Count Basie and the Kansas City Sound

Known for his minimal, blues-influenced style of piano, Count Basie is renowned for helping to define the mid-century big band sound. As the leader of one of the largest and most influential jazz bands of the era, he has an important place in American musical history.


From Red Bank to Kansas City

William Basie’s earliest musical education was in ragtime and vaudeville music. He started playing piano as a young child in New Jersey, studying first with his mother and later with famed organist and stride pianist Fats Waller.

In the mid-1920s, Basie was performing with a traveling vaudeville show when the act abruptly dissolved, leaving him stranded in Kansas City. For a time, he found work as an accompanist in a silent movie theater. He later joined the Walter Page Blue Devils, and then Bernie Moten’s Kansas City Band. Playing with the Blue Devils was Basie’s first experience with big band music, a style that would go on to define his career.

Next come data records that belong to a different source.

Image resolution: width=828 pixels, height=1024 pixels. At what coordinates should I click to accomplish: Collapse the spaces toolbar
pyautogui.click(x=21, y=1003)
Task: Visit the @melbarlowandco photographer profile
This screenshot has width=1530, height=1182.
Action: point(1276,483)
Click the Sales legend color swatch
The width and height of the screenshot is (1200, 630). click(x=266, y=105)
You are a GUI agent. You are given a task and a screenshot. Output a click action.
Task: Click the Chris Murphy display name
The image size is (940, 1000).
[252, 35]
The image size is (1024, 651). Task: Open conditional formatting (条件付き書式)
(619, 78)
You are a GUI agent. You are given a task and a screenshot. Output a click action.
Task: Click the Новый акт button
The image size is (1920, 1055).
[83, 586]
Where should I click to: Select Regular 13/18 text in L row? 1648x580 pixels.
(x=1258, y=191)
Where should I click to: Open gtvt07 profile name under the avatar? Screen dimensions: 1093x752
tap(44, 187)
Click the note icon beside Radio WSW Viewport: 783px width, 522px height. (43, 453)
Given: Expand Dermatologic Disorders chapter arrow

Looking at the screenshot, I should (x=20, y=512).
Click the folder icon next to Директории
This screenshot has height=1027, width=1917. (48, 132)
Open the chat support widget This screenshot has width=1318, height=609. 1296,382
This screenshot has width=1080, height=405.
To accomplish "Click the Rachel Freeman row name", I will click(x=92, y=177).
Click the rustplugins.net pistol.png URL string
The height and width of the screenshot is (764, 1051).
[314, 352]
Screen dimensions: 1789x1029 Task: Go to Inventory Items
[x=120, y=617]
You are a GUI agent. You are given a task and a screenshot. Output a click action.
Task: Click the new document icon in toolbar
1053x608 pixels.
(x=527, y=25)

It was around this time that Basie acquired his stage name. According to legend, a radio DJ wanted to give Basie’s name a little extra flair, so he gave him an aristocratic title like those of contemporaries Duke Ellington and Earl Hines. “Count Basie" stuck, and he was billed that way for the rest of his career.


Basie the Bandleader

After Moten’s death in 1935, Basie started his own band, Count Basie and the Barons of Rhythm. The group made use of a musical style that has since become a jazz standard: call-and-response, in which different musicians trade riffs and improvise variations. Coupled with Basie’s deceptively simple style of piano, the Barons of Rhythm had a unique sound.

“Compared to the more complex, almost symphonic compositions and arrangements of some of the other leading bandleaders and composers of his time, most notably Duke Ellington and Fletcher Henderson, the Basie band's arrangements were usually straightforward "head arrangements," based on a simple riff or melody (the "head") made up and memorized by the band in rehearsal, and later played in performance as the background for soloists. The "first" Basie band was without peer in this regard, and many of their tunes began life as head arrangements.

For instance "One O'clock Jump" was made up on the spot at the end of a radio broadcast. With ten minutes to spare in the broadcast, the announcer asked Basie what the next tune would be. The band had already played everything in its book for the evening, so Basie, noticing that it was almost one o'clock in the morning, said, "Call it 'One O'clock Jump,'" and launched into the stride influenced opening of the tune with the rhythm section. The band followed the rhythm section and the cues of each other, deploying and building upon riffs developed in their rehearsals, spontaneously creating a tune that would become one of the band's standards, and a jazz classic.

—The Count Basie Theatre


The Band Takes Off

The Barons of Rhythm started to attract increasing attention with their residency at Kansas City’s Reno Club, where their sets were often broadcast live. One of these broadcasts caught the ear of producer John Hammond, who started working with the band to increase their bookings and visibility. With his help, the band—now renamed Count Basie and His Orchestra—relocated to New York City. They soon had several hits, including “Jumpin' at the Woodside" and "One O'Clock Jump.”

After a few years of hiatus in the early 1950s, Basie’s band returned with a new vocalist, Joe Williams, who sang their hit “Every Day I have the Blues.” Then, in 1956, Count Basie & His Orchestra released their album April in Paris, a major commercial success. The title track featured numerous fake-out endings, and was so popular that Count Basie got sick of answering requests for it. Even now, it remains a quintessential example of the big band sound.

Basie and his band collaborated with many of the greats of jazz, from Ella Fitzgerald to Frank Sinatra. He won his first Grammy award in 1958, making history as the first African American male artist to receive the award. He would go on to win eight more Grammys over the course of his career, and many other honors besides.

Basie continued performing well into old age. He died on April 26, 1984, leaving behind a significant musical legacy.